In the last issue we explored the idea of self-management, particularly, management of the relationship between intention and behavior. This encompasses how one’s espoused theories with values, beliefs and assumptions relate to the actions one takes. How, for example, does a leader’s values relate to how s/he manages action in relation to peers, subordinates and other stakeholders.

Fundamental to all of this is the fit between the leader’s intentions, values, beliefs and assumptions and those of the organization of which they are a part. In looking at this we shift from self-management to something that relies on self-awareness and social awareness, key skills in emotional competency in the work of Goleman, et al (see Leadership Quote above). However, the issue of attunement is more difficult to develop because it includes what is in and what is out of awareness.

[Note: in earlier work I have called this alignment. Somehow, this word implies a level of agreement I do not intend. Therefore I have changed to attunement because this is a continuous process of playing with what continuously is moving in and out of harmony. For me, that captures the spirit of the relationship between one’s own values, assumptions and beliefs and those of one’s cultural context.]

The leader brings a set of intentions, values, beliefs and assumptions to their role. Some are conscious, some not. And they bring these to an organizational culture that is the product of the intentions, values, beliefs and assumptions of the members of the organization. This is also known as organizational culture.

The challenge of attunement is to bring about a supportive relationship between those intentions, values, beliefs and assumptions of the leader and those of the organization’s culture. Attunement is the process of relating between the individual and the organization in the arena of culture.

My colleague, John Agno recently published a brief article about a factor in what went wrong at Enron.
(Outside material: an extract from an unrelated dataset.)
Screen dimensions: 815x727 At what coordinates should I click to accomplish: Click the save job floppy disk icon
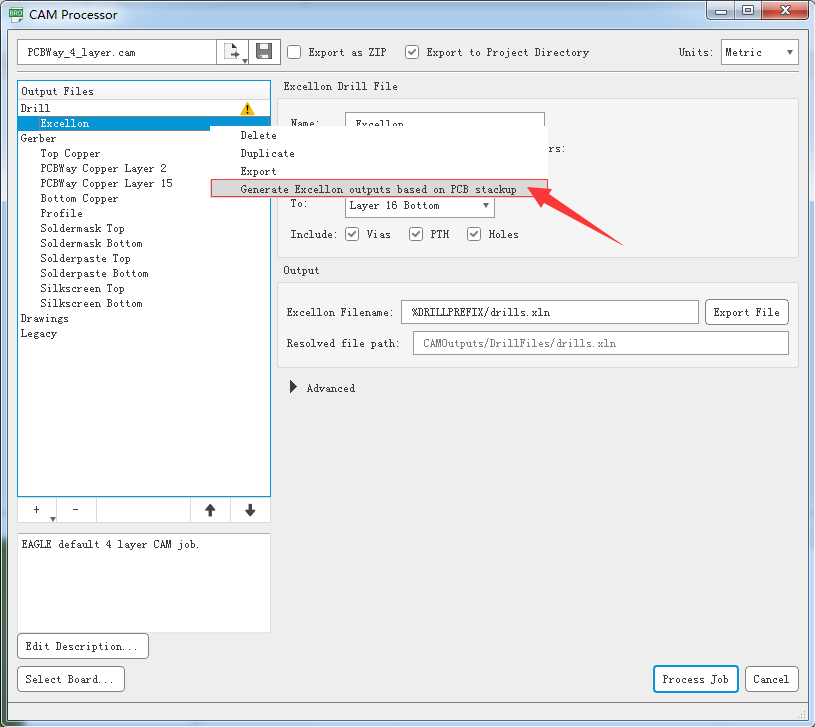264,52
They had implemented an executive evaluation process that resulted in many individuals being cautious in the face of peer evaluations. John states (read his complete statement in CODA below):

“ BusinessWeek…reports that Enron CEO Jeffrey Skilling meant to encourage risk-taking through a new peer-review system where a performance review committee (PRC) ranked more than 400 vice-presidents, directors and managers. The decisions of the PRC greatly affected the bonus and stock option grants of the person being reviewed. In practice, the management evaluation system bred a culture in which people were afraid to get crossways with someone who could screw up their reviews.

“…Enron’s new employee evaluation system rewarded highly competitive people who were less likely to share power, authority or information—which undermined any teamwork or institutional commitment. That emphasis on the individual may have pushed many at Enron to cross the line into unethical behavior.”
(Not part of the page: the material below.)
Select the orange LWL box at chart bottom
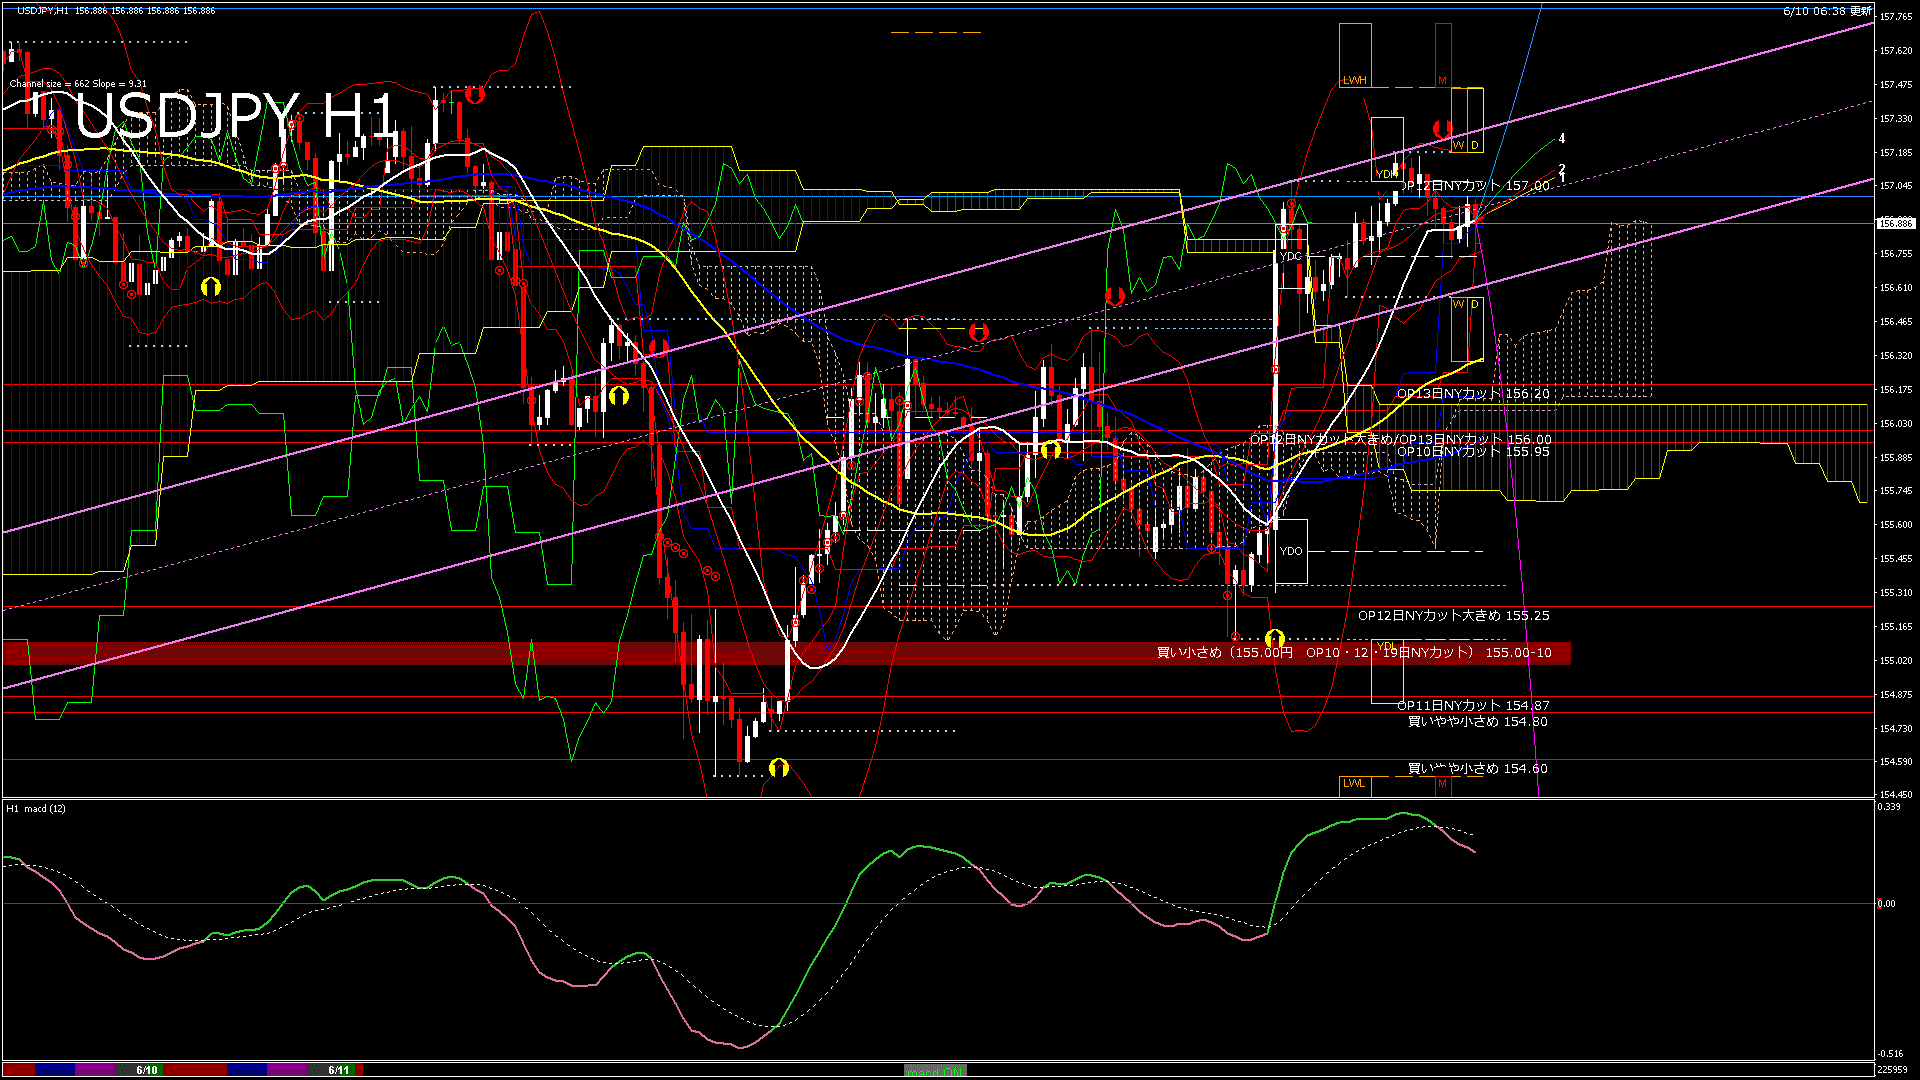The width and height of the screenshot is (1920, 1080). pos(1354,784)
At Enron one leader, Skilling, valued risk-taking and cause to have implemented a system to encourage it, only to find that the very system he initiated bred a culture of minimizing risk-taking. His assumptions and beliefs were not attuned with the culture.

How do we know when we are or are not attuned with the organization culture as leaders? Often we don’t. When Jim Collins and Jerry Porras conducted a major study of key values in an international organization, they did not ask executive leaders what those core values were. They trained middle managers to ask front line employees. According to Porras, those employees understood what the core values were because they are impacted by them on a daily basis.

In Integral Leadership in business I think there are multiple levels of culture to consider. That is one thing that makes attunement so difficult to maintain. Kist as a piano can go out of tune with changes in temperature or humidity or even as a result of being played, so can the leaderget out of tune with the organization culture in the face of continuous change.

In the relationships among leaders and with their stakeholders attunement is about many sets of relationships. The first level is among executive leaders themselves. All are aware of some of their intentions, values, beliefs and assumptions (or mental models) and not of others. Through cultural symbols and the actions of others they all adduce what the culture is and how they fit in the executive suite. Attending to attunement questions then, is also attending to questions of fit.

Executives learn about fit and attunement through trial and error, interpretations that are conscious and unconscious, and creating meaning out of interactions in the realm of engagement (next month’s topic). Perhaps one of the most useful ways executives can develop understanding of their leadership culture and their own models is through dialogue, initially dialogue with other executives. This would not preclude parallel conversations with other stakeholders, but other executives may be an important place to start, particularly in recognition of the fact that company leadership is something that is shared and not the purview of just the CEO.